Where the decision about the outcome of the Section 47 Enquiry is disputed:

Where Children's social care have concluded that an initial child protection conference is not required but professionals in other agencies remain seriously concerned about the safety of a child, these professionals should seek further discussion with the social worker, their manager and/or the safeguarding lead. The concerns, discussion and any agreements made should be recorded in each agency's files.

If concerns remain, the professional should discuss with a designated/named/lead person or senior manager in their agency and the agency may formally request that Children's social care convene an initial child protection conference. Children's social care should convene a conference where one or more professionals, supported by a senior manager/named or designated professional requests one.

If the matter remains unresolved the Managing Professional Differences Policy should be used.

11. Timescales for Section 47 Enquiries

From when Children's social care receive a referral or identify a concern of risk of significant harm to a child:

  • The initial strategy discussion/ meeting, which may instigate the Section 47 Enquiry must take place within two working days;
  • The section 47 enquiry is to be completed by six working days of the strategy discussion/meeting, the outcome is to be shared with family and professionals verbally and followed up in writing.
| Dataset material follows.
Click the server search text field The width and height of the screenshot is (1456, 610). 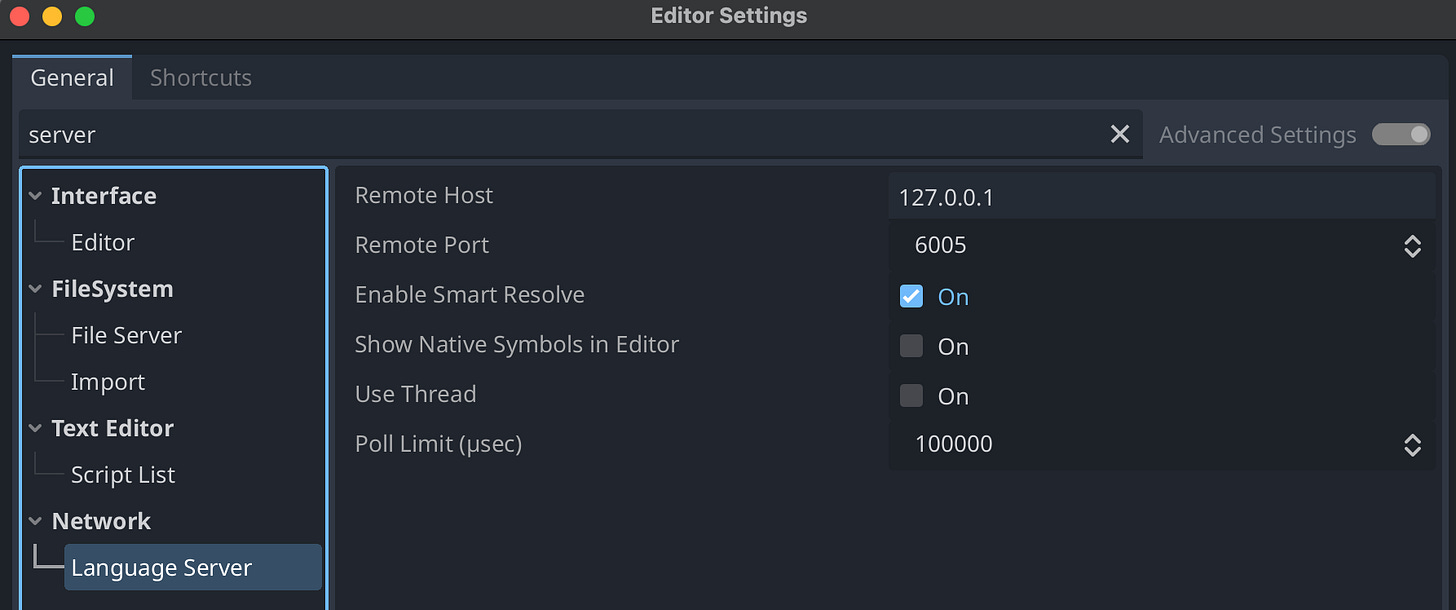(563, 134)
The maximum period of an enquiry from the strategy discussion/ meeting to the date of the initial child protection conference is 15 working days. In exceptional circumstances, where more than one strategy discussion / meeting takes place, the timescale remains as 15 working days from the strategy discussion / meeting which initiated the Section 47 Enquiries.

12. Recording

The responsible manager must authorise Children's social care Section 47 recording and forms.

Other professionals should, record the details of the Section 47 enquiry in line with their own agency's procedures.

At the completion of the enquiry, the Team Manager should ensure that the concerns and outcome have been entered in the recording system including on the child's chronology and that other agencies have been informed.

Children's social care recording of enquiries should include:

  • Agency checks;
  • Content of contact with the child cross-referenced with any specific forms used;
  • Strategy discussion/meeting notes;
  • Details of the enquiry;
  • Body maps (where applicable);
  • Medical report (where applicable);
  • Assessment including identification of risks and how they may be managed;
  • Legal advice (where applicable);
  • Decision-making processes;
  • Outcome/further action planned.

All agencies involved should ensure that records have been concluded in line with agency policies and recording procedures.

All records should be checked for the correct spelling of names and any alias as well as correct dates of birth.